→ **Ausgangstext**:
Leitsatz (amtlich)
Quotierung bei beiderseitigem Verstoß gegen das Gebot des Fahrens auf "halbe Sicht". Schmerzensgeldbemessung bei schwersten Verletzungen und unfallbedingten Folgen; vorwerfbares defizitäres Regulierungsverhalten.
Normenkette
StVG §§ 7, 11, 17; StVO § 2 Abs. 2, § 3 Abs. 1 S. 5
Tenor
Auf die Berufung der Beklagten wird - unter Zurückweisung des Rechtsmittels im Übrigen - das am 05.01.2018 verkündete Urteil des Einzelrichters der 2. Zivilkammer des Landgerichts Flensburg teilweise geändert und insgesamt wie folgt neu gefasst:
1) Die Beklagte wird verurteilt, an die Klägerin zu 1) 4.489,26 EUR nebst Zinsen in Höhe von 5 Prozentpunkten über dem jeweiligen Basiszinssatz p. a. seit dem 13.12.2011 zu zahlen.
2) Die Beklagte wird weiter verurteilt, an die Klägerin zu 1) 180.000,00 EUR (Schmerzensgeld) nebst Zinsen in Höhe von 5 Prozentpunkten über dem jeweiligen Basiszinssatz p. a. seit dem 13.12.2011 zu zahlen.

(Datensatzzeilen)
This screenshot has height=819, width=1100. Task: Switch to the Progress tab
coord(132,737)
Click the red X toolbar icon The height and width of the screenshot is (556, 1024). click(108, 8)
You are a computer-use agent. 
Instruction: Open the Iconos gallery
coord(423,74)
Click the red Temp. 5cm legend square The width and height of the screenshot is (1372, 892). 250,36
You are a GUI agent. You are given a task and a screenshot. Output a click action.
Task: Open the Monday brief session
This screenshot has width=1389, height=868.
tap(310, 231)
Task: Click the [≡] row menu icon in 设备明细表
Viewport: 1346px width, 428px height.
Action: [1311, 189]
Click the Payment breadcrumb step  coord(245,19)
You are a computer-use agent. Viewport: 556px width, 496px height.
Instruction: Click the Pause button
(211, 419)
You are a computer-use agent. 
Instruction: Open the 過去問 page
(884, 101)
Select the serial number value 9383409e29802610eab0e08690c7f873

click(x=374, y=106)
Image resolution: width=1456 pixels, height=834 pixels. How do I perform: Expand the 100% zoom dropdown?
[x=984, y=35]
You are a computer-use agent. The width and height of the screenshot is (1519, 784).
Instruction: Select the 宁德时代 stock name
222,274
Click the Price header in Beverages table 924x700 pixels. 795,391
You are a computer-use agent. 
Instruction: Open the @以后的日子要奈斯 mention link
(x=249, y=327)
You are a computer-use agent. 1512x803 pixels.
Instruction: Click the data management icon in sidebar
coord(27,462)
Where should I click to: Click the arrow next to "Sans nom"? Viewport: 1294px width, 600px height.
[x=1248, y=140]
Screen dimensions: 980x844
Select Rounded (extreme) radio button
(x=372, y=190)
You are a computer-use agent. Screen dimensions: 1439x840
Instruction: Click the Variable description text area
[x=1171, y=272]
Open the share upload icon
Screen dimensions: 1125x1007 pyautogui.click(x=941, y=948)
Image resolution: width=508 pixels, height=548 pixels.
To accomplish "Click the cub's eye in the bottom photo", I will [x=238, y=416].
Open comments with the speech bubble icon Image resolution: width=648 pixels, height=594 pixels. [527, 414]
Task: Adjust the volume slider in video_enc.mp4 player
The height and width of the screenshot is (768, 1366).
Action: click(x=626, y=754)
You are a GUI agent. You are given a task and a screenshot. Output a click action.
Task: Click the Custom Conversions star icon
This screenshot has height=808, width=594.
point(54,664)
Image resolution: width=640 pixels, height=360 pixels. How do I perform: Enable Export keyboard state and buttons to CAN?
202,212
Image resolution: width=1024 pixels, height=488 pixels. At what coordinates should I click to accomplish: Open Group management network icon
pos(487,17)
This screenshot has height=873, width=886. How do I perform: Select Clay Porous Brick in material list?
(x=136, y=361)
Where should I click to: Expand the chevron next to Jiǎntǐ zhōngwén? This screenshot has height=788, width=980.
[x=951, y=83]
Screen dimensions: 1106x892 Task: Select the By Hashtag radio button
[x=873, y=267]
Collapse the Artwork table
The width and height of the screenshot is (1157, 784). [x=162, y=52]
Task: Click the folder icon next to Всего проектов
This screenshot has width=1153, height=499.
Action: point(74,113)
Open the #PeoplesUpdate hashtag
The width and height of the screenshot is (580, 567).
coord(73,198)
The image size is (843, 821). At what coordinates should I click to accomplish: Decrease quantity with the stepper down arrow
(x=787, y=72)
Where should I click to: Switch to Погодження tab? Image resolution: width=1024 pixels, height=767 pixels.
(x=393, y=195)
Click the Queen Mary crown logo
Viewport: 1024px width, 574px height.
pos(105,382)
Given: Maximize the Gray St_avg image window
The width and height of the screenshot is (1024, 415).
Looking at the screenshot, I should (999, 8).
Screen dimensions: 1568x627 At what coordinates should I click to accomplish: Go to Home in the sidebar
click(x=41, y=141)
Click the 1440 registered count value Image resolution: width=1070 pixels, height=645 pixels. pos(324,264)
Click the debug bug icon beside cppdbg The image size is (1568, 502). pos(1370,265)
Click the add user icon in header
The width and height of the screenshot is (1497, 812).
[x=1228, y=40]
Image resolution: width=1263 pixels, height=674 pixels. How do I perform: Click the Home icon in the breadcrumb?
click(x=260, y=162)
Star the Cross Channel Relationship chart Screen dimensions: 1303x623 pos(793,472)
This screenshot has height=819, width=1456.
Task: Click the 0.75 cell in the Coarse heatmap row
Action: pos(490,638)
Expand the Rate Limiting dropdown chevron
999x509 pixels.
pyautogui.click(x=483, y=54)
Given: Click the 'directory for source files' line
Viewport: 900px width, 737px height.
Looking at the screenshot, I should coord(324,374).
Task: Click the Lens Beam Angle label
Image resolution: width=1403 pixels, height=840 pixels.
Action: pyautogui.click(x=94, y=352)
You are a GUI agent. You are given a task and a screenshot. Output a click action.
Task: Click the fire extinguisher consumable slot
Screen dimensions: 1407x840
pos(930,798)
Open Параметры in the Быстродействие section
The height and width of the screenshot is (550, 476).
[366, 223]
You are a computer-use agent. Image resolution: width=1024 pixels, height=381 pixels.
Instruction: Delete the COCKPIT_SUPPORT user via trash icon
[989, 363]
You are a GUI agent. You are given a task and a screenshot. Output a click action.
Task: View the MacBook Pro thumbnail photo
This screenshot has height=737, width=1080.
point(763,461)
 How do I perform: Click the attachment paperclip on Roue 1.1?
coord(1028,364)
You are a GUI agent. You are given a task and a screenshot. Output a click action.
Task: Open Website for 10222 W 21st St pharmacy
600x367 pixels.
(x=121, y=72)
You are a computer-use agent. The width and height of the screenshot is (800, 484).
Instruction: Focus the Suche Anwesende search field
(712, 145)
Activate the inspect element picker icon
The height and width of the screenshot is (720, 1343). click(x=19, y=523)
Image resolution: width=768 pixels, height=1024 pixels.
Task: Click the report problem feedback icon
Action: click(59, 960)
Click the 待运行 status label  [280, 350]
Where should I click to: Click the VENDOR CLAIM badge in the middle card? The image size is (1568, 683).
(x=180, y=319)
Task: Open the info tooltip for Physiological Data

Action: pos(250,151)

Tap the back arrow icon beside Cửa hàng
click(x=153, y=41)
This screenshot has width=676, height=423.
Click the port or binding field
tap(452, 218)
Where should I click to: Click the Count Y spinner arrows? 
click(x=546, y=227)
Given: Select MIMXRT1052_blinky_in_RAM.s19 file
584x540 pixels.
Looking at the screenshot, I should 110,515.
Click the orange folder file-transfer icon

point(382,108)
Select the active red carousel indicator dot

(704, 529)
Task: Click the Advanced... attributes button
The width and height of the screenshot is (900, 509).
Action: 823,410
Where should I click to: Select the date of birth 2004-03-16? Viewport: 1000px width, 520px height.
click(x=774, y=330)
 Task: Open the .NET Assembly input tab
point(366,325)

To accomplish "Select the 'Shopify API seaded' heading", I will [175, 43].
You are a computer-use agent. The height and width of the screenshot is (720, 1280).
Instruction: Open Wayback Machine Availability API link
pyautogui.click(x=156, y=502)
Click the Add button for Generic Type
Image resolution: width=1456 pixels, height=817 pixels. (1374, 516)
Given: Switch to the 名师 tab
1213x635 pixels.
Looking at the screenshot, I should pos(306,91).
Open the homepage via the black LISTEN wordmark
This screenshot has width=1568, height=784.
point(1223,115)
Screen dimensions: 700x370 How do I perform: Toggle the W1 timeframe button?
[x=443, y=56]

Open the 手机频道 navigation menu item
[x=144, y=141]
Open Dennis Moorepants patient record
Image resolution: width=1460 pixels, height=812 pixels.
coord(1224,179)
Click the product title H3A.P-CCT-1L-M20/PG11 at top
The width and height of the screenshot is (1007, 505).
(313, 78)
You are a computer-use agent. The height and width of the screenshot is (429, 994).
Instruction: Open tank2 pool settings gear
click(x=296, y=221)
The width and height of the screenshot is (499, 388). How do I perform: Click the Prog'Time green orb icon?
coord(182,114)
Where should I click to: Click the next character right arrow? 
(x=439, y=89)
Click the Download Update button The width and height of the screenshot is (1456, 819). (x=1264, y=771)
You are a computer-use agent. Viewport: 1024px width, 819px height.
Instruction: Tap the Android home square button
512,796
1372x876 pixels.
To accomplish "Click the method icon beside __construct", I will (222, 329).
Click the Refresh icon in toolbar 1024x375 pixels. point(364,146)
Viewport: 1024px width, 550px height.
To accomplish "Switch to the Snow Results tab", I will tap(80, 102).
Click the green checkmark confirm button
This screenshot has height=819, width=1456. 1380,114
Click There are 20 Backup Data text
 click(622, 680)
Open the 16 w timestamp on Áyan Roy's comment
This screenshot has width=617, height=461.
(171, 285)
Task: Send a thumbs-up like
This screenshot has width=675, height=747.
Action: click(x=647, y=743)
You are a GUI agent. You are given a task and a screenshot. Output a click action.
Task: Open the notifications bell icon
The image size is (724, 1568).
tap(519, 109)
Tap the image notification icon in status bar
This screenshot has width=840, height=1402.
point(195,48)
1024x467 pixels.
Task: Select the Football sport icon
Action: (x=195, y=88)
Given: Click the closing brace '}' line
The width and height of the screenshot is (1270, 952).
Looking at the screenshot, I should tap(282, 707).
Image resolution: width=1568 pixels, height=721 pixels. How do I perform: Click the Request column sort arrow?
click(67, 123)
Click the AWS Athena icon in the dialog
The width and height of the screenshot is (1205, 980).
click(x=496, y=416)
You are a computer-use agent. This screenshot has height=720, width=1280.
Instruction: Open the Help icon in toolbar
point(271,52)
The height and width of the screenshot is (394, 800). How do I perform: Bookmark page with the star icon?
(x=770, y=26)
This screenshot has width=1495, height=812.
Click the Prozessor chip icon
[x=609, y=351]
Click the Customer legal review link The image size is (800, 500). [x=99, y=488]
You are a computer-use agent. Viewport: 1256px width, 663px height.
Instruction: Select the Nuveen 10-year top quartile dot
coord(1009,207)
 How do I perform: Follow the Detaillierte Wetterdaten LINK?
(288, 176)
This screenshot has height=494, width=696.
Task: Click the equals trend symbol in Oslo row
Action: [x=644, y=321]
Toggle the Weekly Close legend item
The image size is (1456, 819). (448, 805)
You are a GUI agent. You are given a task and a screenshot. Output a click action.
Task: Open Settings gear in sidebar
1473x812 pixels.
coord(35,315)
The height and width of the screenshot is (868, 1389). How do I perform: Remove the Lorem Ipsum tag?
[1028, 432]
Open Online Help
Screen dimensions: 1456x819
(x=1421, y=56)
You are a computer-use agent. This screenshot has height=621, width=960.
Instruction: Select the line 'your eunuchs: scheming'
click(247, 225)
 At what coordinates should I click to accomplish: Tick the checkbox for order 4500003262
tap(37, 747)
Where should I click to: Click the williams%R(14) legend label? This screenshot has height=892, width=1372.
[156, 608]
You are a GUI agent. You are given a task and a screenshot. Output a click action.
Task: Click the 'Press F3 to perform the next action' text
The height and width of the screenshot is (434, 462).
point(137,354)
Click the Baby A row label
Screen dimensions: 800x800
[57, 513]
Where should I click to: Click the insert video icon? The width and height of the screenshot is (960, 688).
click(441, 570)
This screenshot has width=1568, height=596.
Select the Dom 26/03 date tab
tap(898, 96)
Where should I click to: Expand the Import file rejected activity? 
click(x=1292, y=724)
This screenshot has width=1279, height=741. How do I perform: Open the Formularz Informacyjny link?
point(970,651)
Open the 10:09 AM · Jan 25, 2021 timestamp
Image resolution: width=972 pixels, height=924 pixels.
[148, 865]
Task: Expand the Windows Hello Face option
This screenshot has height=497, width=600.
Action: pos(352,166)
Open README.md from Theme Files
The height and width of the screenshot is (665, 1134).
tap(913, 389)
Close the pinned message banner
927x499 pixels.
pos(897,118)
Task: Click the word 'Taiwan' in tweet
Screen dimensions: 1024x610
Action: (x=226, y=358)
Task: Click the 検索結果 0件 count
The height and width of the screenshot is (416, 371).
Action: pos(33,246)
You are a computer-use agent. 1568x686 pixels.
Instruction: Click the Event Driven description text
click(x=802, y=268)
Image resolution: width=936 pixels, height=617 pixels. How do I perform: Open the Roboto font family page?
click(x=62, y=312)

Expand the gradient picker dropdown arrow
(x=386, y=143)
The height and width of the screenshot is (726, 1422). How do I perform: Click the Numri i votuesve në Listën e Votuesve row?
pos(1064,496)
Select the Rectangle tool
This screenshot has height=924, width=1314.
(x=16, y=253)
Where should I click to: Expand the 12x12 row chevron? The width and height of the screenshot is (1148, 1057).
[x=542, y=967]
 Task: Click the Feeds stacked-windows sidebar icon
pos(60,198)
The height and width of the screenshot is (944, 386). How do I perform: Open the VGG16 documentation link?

→ **Aufgabenliste**:
1/ Welchen Betrag muss die Beklagte laut dem Urteil zur Schmerzensgeldbemessung der Klägerin zu 1) als Schmerzensgeld zahlen?
2/ Führe das Urteil zur Schmerzensgeldbemessung im Anschluss an den zweiten Punkt des Tenors fort.

→ **Ergebnisse je Aufgabe**:
1/ 180.000,00 EUR nebst Zinsen in Höhe von 5 Prozentpunkten über dem jeweiligen Basiszinssatz p. a. seit dem 13.12.2011.

2/
3) Es wird festgestellt, dass die Beklagte verpflichtet ist, der Klägerin zu 1) 70 % ihres zukünftigen materiellen Schadens sowie zukünftigen immateriellen Schaden unter Berücksichtigung eines Mitverursachungsanteils der Klägerin zu 1) von 30 % aufgrund des Verkehrsunfallereignisses vom 23.05.2011 in M, F-W, Höhe Haus Nr. 16 zu erstatten, soweit kein Anspruchsübergang auf Dritte erfolgt ist.
4) Die Beklagte wird verurteilt, an die Klägerin zu 1) vorgerichtliche Rechtsanwaltskosten in Höhe von 2.475,80 EUR nebst Zinsen in Höhe von 5 Prozentpunkten über dem jeweiligen Basiszinssatz p. a. seit dem 31.12.2013 zu zahlen.
Im Übrigen wird die Klage der Klägerin zu 1) abgewiesen.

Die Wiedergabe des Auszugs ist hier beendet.